(Text and item location entries)
--------------------

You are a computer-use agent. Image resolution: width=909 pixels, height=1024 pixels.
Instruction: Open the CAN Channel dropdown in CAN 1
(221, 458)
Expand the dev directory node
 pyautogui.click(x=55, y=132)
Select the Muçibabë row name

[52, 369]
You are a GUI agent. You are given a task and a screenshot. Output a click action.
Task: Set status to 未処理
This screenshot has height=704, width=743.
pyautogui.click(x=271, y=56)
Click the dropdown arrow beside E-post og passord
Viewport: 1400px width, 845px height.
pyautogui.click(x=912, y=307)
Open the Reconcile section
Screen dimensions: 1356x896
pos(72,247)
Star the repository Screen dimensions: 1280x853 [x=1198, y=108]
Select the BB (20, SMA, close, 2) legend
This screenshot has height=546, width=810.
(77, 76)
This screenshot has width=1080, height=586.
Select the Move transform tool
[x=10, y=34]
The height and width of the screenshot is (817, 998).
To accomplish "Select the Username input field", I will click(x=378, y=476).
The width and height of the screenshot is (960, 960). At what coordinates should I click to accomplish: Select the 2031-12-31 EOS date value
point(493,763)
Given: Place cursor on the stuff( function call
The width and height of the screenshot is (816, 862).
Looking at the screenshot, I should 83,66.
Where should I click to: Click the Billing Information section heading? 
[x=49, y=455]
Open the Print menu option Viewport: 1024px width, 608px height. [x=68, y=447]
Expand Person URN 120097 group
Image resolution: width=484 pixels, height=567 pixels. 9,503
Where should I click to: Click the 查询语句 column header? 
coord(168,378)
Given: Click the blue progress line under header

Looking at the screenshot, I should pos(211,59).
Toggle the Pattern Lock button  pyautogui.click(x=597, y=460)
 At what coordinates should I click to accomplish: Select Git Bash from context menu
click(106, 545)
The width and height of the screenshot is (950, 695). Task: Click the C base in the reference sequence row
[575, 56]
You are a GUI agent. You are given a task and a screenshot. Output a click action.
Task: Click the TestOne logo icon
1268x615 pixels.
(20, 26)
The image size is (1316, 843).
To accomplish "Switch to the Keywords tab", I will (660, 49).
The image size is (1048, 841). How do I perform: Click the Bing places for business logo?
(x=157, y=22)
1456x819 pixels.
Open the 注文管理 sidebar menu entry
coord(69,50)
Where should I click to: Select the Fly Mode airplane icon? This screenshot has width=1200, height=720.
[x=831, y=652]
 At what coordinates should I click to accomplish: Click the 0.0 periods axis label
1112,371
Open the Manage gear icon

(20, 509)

--------------------

Reproduce verbatim the rows above, from the line containing "1456x819 pixels." through the end of the rows, with both ends included.

1456x819 pixels.
Open the 注文管理 sidebar menu entry
coord(69,50)
Where should I click to: Select the Fly Mode airplane icon? This screenshot has width=1200, height=720.
[x=831, y=652]
 At what coordinates should I click to accomplish: Click the 0.0 periods axis label
1112,371
Open the Manage gear icon

(20, 509)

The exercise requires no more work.